Publication year - 2020
Publication title -
journal of mass spectrometry
Language(s) - English
Resource type - Journals
SCImago Journal Rank - 0.475
H-Index - 121
eISSN - 1096-9888
pISSN - 1076-5174
DOI - 10.1002/jms.4584
Subject(s) - abiraterone , chemistry , bioanalysis , chromatography , prostate cancer , mass spectrometry , analytical chemistry (journal) , pharmacology , cancer , medicine , androgen receptor
Paper spray ionization (PSI) is a direct, fast, and low‐cost ambient ionization technique which may have clinical utility for qualitative and quantitative analysis of therapeutic drugs and metabolites from patient specimens.

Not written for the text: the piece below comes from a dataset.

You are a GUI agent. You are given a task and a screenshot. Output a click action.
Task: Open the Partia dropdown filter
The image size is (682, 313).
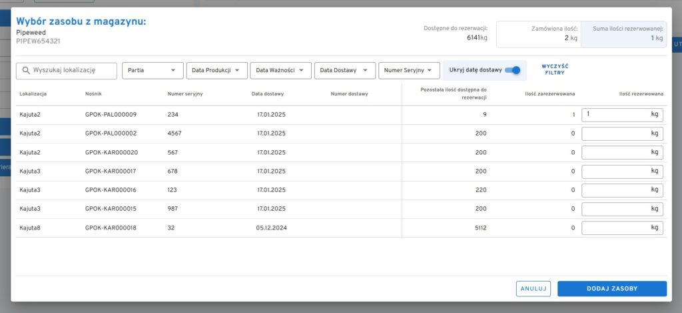click(153, 70)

We developed and validated a PSI‐mass spectrometry (PSI‐MS/MS) method according to the US‐FDA guidelines for bioanalytical studies to measure the prostate cancer drug abiraterone directly from patient plasma. The established linearity range was 3.1–156.8 ng/mL with a precision (%CV) and an accuracy (%) range of 0.5–10.7 and 93.5–103.2, respectively. The mean internal standard normalized matrix factor for abiraterone was just below 1 with highest %CV of 10.2 at the low‐level quality control. In benchmarking the performance of this assay against a published LC‐MS/MS assay, we showed they were mostly equivalent, with the exception of accuracy with clinical samples. We found the quantitative values observed for abiraterone measured directly from patient plasma using PSI‐MS/MS showed positive bias. Upon investigation, we concluded the increased values were due to summed quantitation of isomeric abiraterone conjugates and metabolites which are separable by LC‐MS/MS, but not with the current PSI‐MS/MS configuration. Despite demonstrating the utility of PSI‐MS/MS for rapid bioanalysis, this study also highlighted a limitation encountered with the direct analysis of abiraterone in clinical samples.